Requirement
Would you copy out each line of the records below that includes the word "computer"?

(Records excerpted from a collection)
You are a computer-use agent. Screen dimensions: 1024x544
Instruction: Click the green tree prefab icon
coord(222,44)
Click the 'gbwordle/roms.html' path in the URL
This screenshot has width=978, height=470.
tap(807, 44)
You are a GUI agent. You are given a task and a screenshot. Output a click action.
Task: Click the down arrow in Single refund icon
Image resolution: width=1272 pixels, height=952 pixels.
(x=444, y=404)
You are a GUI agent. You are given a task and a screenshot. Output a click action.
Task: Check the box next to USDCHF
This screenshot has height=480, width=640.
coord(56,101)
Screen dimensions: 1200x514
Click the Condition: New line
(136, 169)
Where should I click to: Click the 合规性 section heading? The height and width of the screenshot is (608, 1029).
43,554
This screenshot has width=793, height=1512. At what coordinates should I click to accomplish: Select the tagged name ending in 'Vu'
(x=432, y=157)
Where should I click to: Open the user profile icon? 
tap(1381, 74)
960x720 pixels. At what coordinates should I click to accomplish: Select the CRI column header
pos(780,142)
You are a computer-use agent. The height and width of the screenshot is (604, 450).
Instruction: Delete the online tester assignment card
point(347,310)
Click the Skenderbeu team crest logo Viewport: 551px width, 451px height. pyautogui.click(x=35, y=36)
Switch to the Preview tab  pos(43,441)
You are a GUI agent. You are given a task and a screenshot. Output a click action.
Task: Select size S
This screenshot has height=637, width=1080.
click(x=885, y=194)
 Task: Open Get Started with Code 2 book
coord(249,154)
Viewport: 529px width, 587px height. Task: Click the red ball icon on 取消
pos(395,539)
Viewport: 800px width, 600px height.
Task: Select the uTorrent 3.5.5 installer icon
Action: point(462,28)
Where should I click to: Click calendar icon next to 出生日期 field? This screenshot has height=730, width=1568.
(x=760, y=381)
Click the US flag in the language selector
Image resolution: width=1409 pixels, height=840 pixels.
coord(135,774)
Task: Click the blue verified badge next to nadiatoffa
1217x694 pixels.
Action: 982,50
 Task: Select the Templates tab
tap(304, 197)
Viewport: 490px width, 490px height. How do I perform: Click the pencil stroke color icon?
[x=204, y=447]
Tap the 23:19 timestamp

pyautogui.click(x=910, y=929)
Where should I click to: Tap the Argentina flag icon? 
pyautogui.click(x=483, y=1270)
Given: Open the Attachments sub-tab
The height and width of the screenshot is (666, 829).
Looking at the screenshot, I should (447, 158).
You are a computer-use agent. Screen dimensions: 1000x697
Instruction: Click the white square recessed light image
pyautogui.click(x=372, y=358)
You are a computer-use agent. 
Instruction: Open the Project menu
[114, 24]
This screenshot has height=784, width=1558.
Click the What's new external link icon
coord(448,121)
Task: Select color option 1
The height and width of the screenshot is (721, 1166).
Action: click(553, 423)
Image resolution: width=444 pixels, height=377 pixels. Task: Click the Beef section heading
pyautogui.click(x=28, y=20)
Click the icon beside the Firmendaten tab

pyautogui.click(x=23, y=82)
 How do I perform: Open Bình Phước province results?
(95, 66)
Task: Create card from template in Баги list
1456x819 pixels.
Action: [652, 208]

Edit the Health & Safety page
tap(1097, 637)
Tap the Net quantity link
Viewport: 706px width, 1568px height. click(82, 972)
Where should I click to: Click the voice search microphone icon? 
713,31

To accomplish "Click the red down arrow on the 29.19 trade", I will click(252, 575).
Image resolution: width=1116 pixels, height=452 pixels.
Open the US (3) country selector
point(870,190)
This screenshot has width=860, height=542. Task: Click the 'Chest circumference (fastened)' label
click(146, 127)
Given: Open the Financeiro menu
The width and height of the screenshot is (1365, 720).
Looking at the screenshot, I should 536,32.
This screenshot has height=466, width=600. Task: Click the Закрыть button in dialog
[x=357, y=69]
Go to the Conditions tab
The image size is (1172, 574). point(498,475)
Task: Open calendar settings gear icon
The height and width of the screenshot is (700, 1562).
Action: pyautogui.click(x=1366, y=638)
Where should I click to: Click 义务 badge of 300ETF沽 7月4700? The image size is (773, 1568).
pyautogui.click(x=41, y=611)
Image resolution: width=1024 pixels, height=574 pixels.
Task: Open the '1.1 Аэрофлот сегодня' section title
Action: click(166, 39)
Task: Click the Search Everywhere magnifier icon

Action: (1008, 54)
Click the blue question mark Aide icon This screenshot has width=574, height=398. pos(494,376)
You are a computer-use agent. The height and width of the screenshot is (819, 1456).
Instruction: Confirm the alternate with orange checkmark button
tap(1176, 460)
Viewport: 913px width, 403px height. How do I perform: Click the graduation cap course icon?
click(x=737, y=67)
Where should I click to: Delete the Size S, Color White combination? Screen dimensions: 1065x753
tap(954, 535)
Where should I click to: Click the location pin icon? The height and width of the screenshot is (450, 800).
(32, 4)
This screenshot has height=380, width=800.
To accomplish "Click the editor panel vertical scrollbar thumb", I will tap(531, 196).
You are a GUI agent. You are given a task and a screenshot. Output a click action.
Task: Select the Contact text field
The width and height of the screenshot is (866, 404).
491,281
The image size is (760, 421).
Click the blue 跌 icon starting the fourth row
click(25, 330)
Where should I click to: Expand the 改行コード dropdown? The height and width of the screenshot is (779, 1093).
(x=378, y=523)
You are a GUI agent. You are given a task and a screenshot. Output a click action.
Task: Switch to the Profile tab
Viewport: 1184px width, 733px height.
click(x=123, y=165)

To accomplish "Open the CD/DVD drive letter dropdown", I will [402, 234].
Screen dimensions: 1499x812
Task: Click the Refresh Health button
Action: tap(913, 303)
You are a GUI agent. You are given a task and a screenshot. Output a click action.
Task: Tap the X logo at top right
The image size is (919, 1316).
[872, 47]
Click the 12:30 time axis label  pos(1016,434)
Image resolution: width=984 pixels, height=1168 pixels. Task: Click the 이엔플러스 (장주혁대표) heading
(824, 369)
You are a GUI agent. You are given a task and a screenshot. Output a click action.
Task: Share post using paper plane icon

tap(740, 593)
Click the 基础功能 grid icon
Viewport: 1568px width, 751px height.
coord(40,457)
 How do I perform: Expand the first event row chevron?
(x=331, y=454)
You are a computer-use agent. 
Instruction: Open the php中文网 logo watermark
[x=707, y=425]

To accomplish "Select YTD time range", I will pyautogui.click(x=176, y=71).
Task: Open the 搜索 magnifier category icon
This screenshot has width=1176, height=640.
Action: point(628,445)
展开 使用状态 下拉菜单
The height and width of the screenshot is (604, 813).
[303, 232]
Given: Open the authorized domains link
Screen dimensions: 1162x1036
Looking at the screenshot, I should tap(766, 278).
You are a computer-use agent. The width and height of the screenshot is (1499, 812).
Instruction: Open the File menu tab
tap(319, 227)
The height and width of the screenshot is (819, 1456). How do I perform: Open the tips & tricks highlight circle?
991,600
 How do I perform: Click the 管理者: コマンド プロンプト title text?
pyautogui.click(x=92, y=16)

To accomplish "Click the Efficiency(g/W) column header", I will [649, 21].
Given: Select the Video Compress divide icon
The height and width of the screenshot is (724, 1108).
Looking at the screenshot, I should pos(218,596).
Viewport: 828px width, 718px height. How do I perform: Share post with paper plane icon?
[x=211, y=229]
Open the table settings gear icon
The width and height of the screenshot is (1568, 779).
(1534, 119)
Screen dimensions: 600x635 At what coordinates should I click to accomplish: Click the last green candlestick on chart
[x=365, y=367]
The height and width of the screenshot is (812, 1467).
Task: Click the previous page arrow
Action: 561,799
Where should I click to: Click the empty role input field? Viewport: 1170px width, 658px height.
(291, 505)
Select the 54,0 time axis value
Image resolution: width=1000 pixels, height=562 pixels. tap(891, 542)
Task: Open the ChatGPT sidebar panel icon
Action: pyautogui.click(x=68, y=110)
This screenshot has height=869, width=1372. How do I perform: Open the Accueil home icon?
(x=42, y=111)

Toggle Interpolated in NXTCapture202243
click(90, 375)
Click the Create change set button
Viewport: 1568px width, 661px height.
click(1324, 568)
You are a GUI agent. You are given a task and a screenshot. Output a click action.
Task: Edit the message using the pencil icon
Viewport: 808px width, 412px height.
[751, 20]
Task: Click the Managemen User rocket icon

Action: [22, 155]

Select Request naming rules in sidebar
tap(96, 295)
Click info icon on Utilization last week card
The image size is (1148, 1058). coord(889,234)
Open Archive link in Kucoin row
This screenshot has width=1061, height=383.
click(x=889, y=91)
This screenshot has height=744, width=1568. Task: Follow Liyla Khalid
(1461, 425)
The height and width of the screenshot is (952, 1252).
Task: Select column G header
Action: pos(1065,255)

Answer section
You are a computer-use agent. Screen dimensions: 1024x544
You are a computer-use agent. The height and width of the screenshot is (604, 450).
You are a computer-use agent. Screen dimensions: 1000x697
You are a computer-use agent. 
You are a computer-use agent. The height and width of the screenshot is (819, 1456).
You are a computer-use agent. 
You are a computer-use agent. The width and height of the screenshot is (1499, 812).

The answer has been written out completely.